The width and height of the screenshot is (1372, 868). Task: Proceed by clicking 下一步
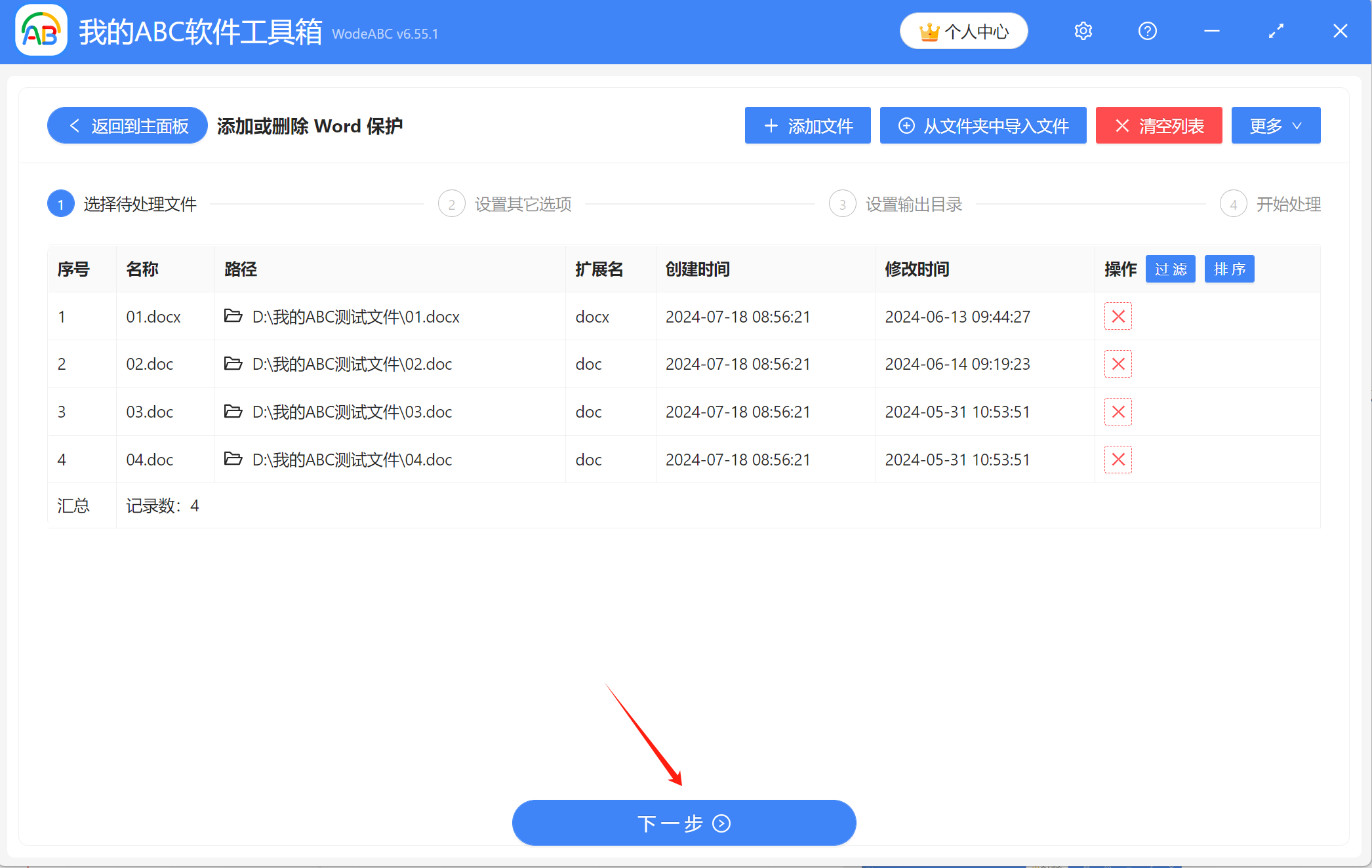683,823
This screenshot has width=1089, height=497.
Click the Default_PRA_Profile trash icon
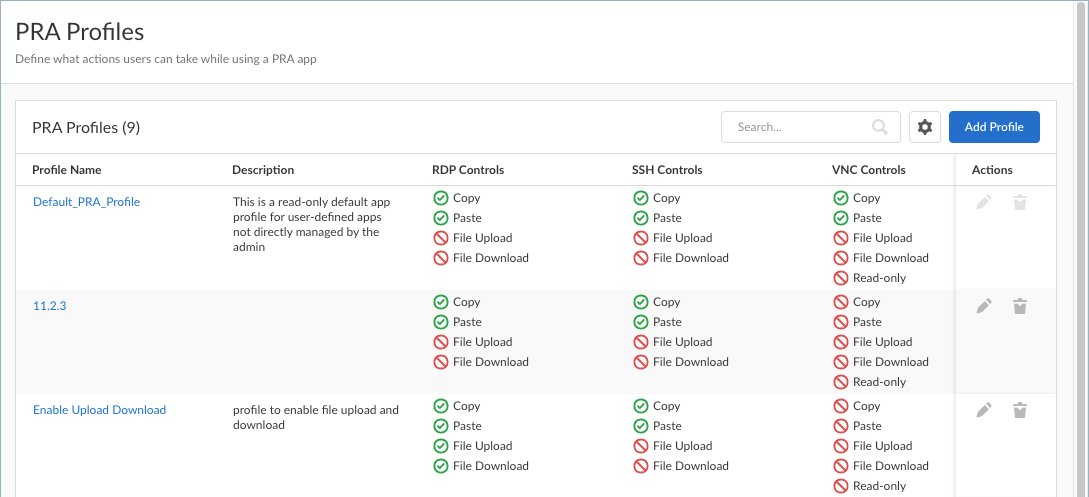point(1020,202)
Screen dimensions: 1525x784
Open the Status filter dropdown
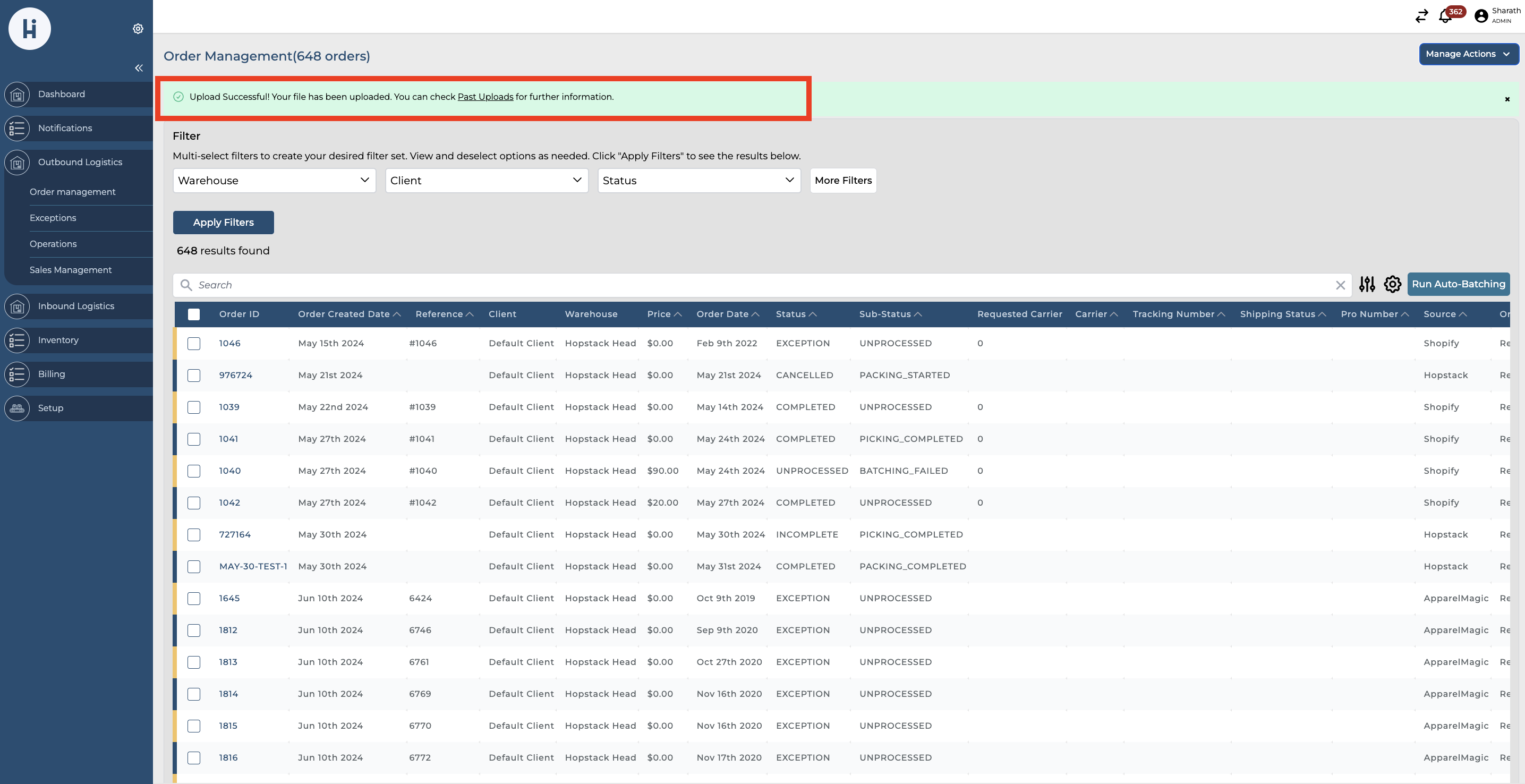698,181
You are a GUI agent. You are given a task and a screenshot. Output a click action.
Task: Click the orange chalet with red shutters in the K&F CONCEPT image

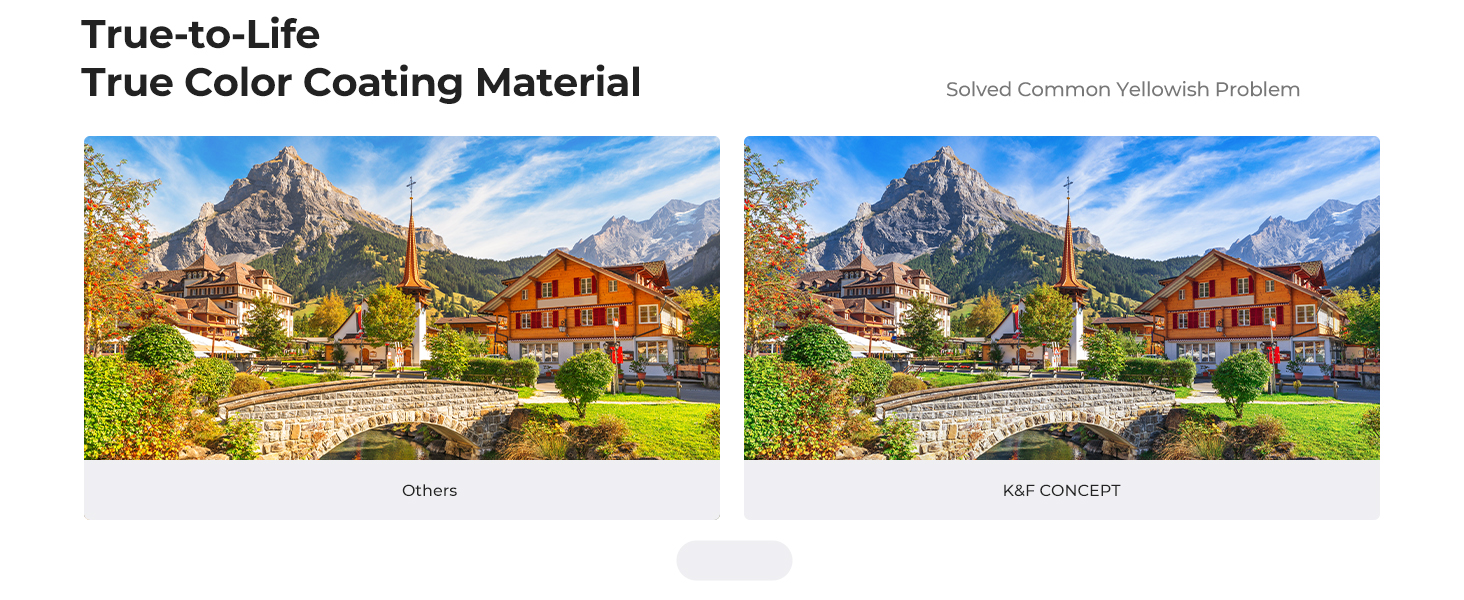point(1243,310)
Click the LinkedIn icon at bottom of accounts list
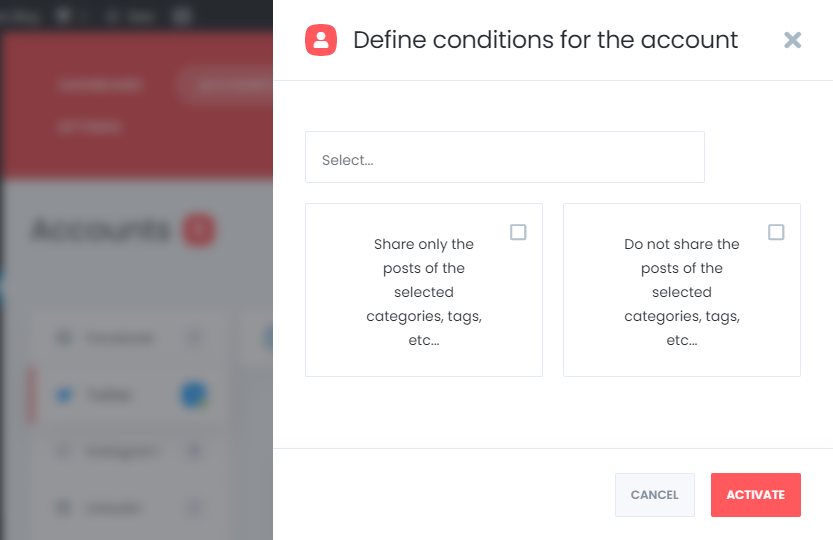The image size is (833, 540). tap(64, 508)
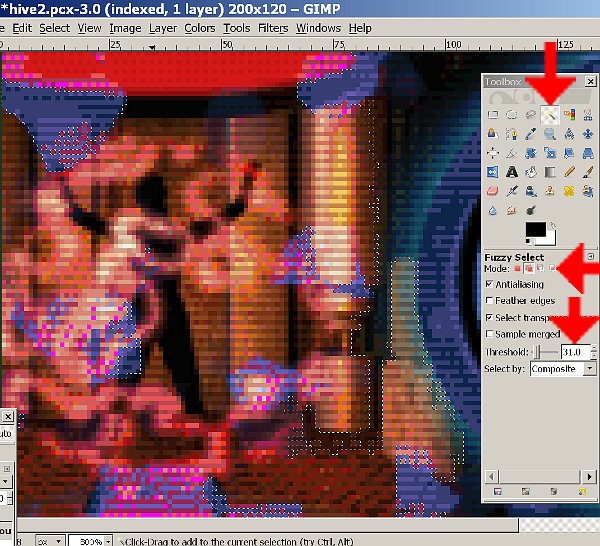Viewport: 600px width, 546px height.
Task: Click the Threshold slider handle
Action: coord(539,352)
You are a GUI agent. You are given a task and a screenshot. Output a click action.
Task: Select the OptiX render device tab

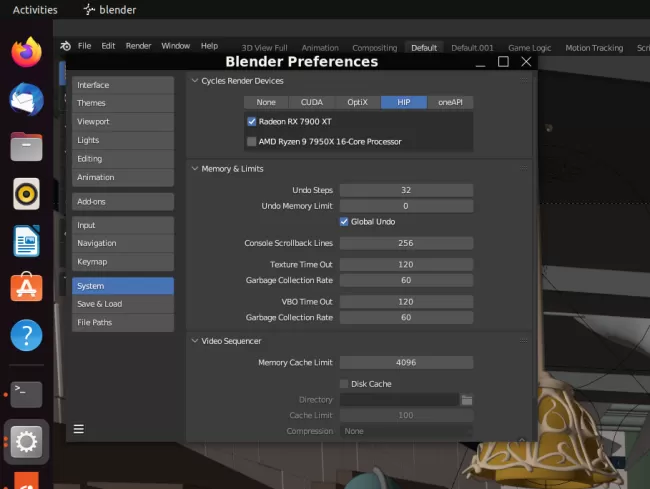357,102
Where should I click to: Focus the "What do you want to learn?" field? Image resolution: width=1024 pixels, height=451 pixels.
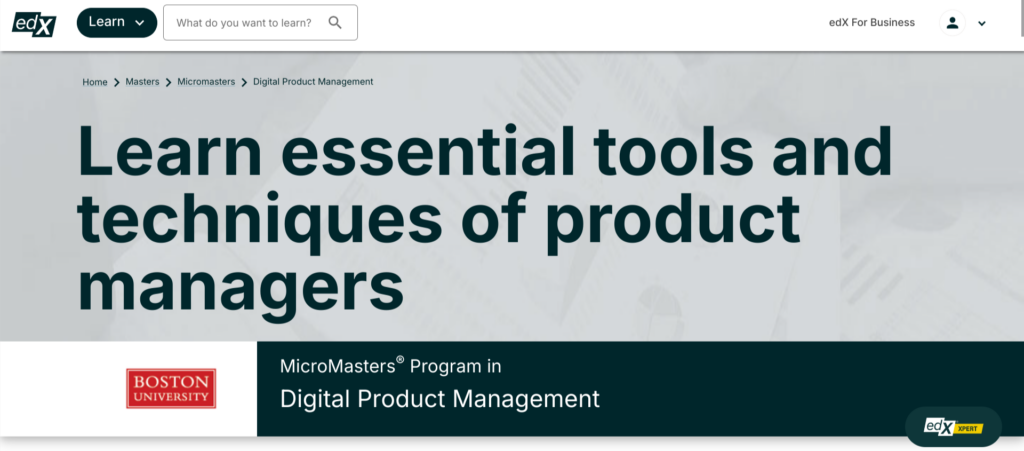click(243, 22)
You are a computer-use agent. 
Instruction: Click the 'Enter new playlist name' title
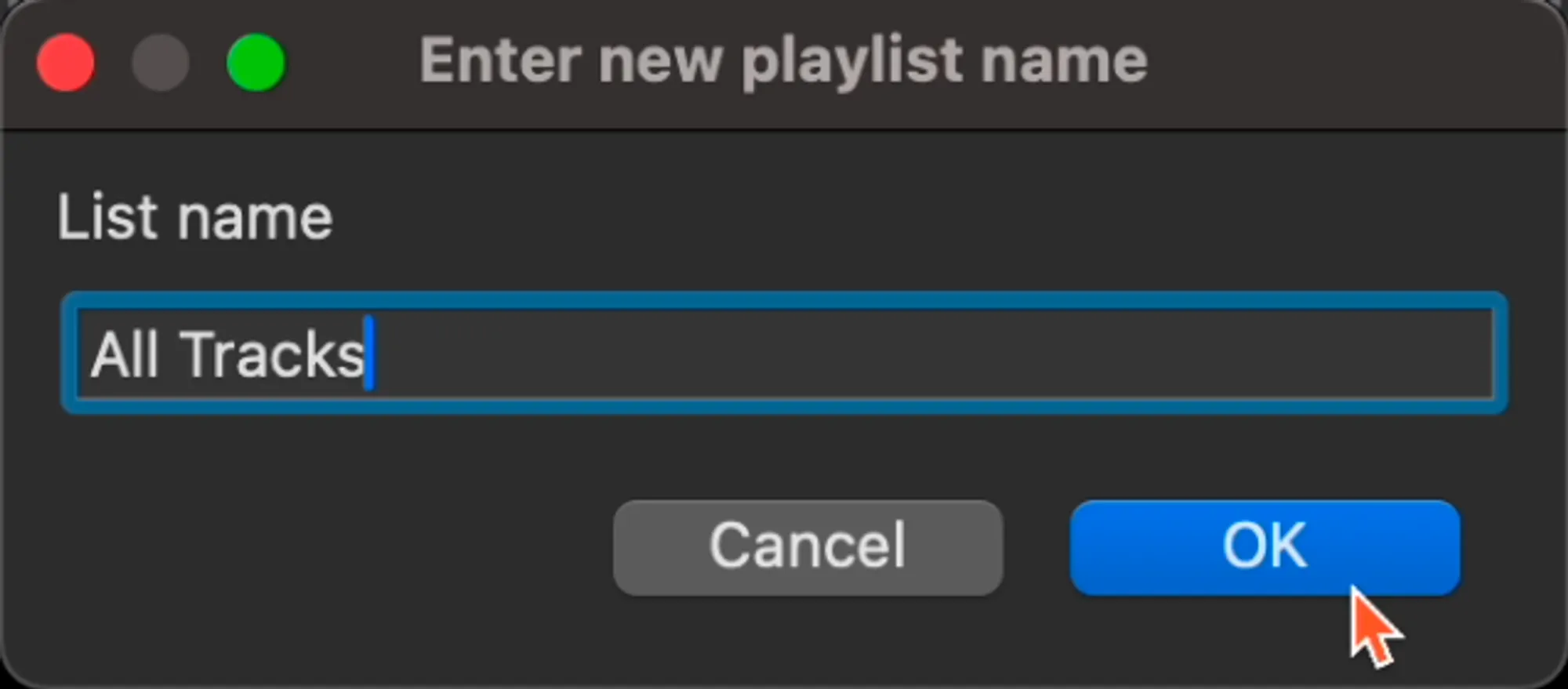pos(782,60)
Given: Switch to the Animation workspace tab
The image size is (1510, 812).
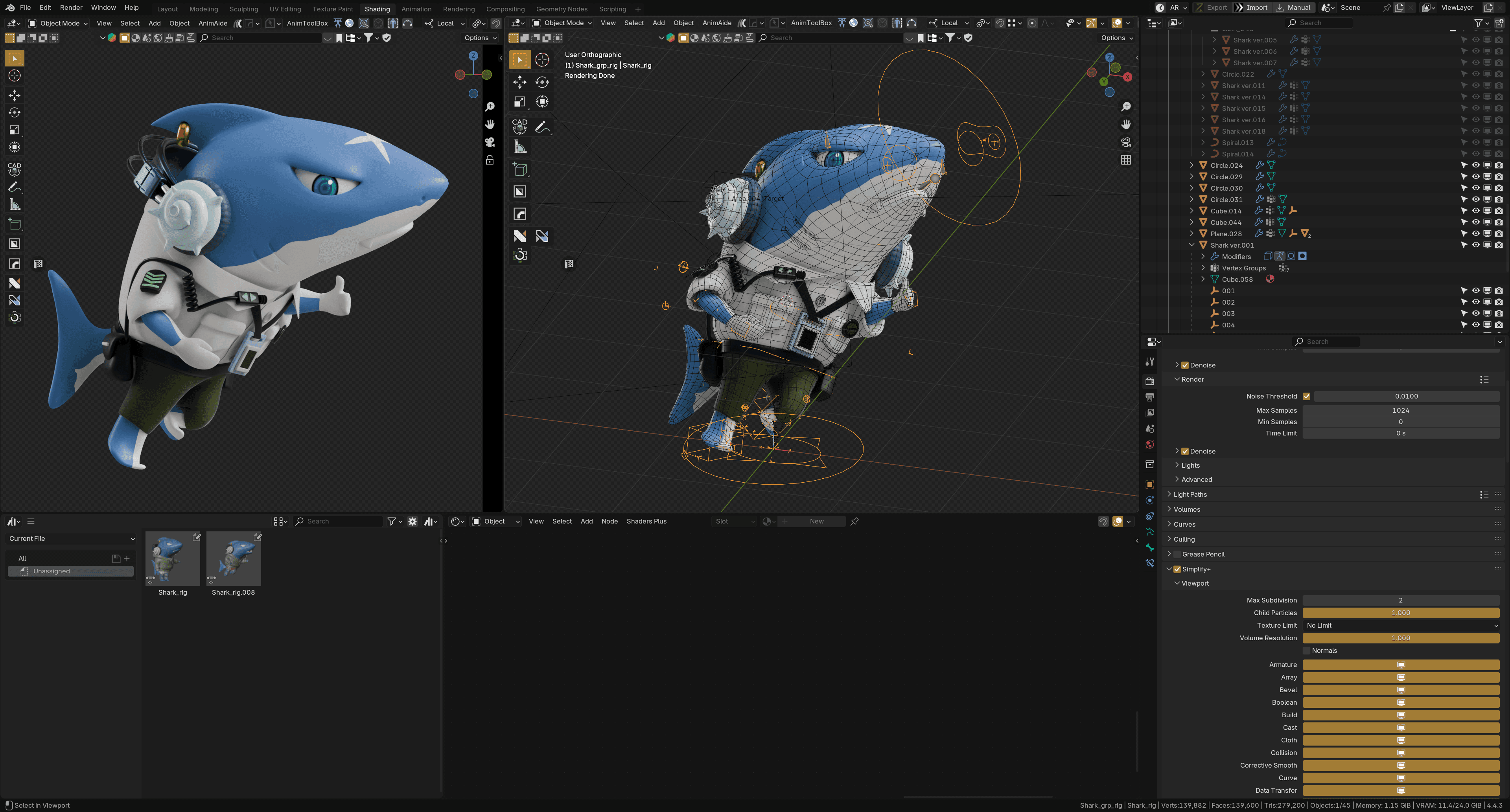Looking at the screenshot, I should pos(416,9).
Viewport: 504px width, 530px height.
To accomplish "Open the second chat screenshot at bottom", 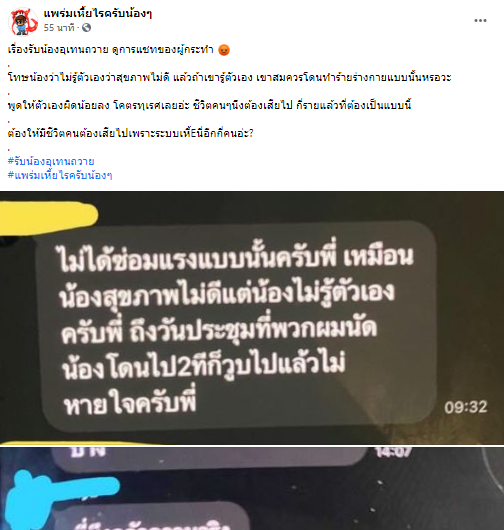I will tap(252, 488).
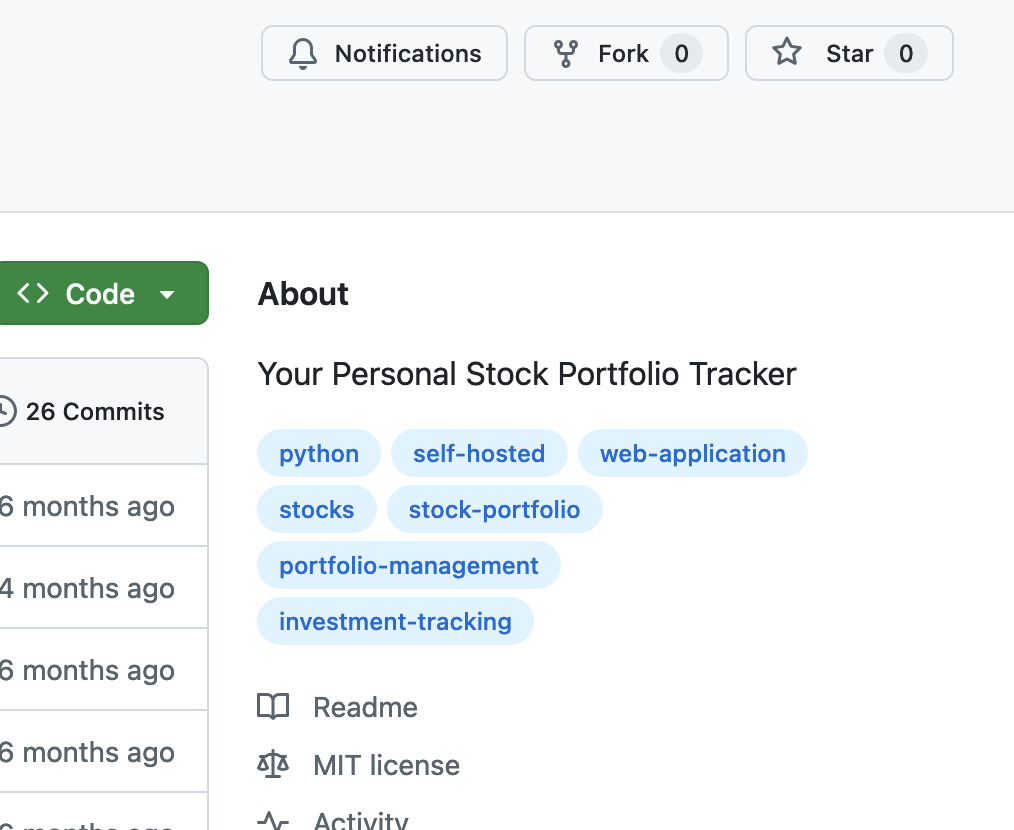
□ □ □ □ □
Recast the listing above, from its start through the line containing "point(1243,310)", as a two-column CSV with the headers instruction and response, each row pairing a text with the answer that follows it, every field quoted and line breaks replaced by spaces. Leave the pictures out.

ANSWER FOR THE TASK
instruction,response
"The width and height of the screenshot is (1372, 868). Task: Proceed by clicking 下一步","683,823"
"This screenshot has width=1089, height=497. Click the Default_PRA_Profile trash icon","point(1020,202)"
"Screen dimensions: 1525x784 Open the Status filter dropdown","698,181"
"You are a GUI agent. You are given a task and a screenshot. Output a click action. Task: Click the orange chalet with red shutters in the K&F CONCEPT image","point(1243,310)"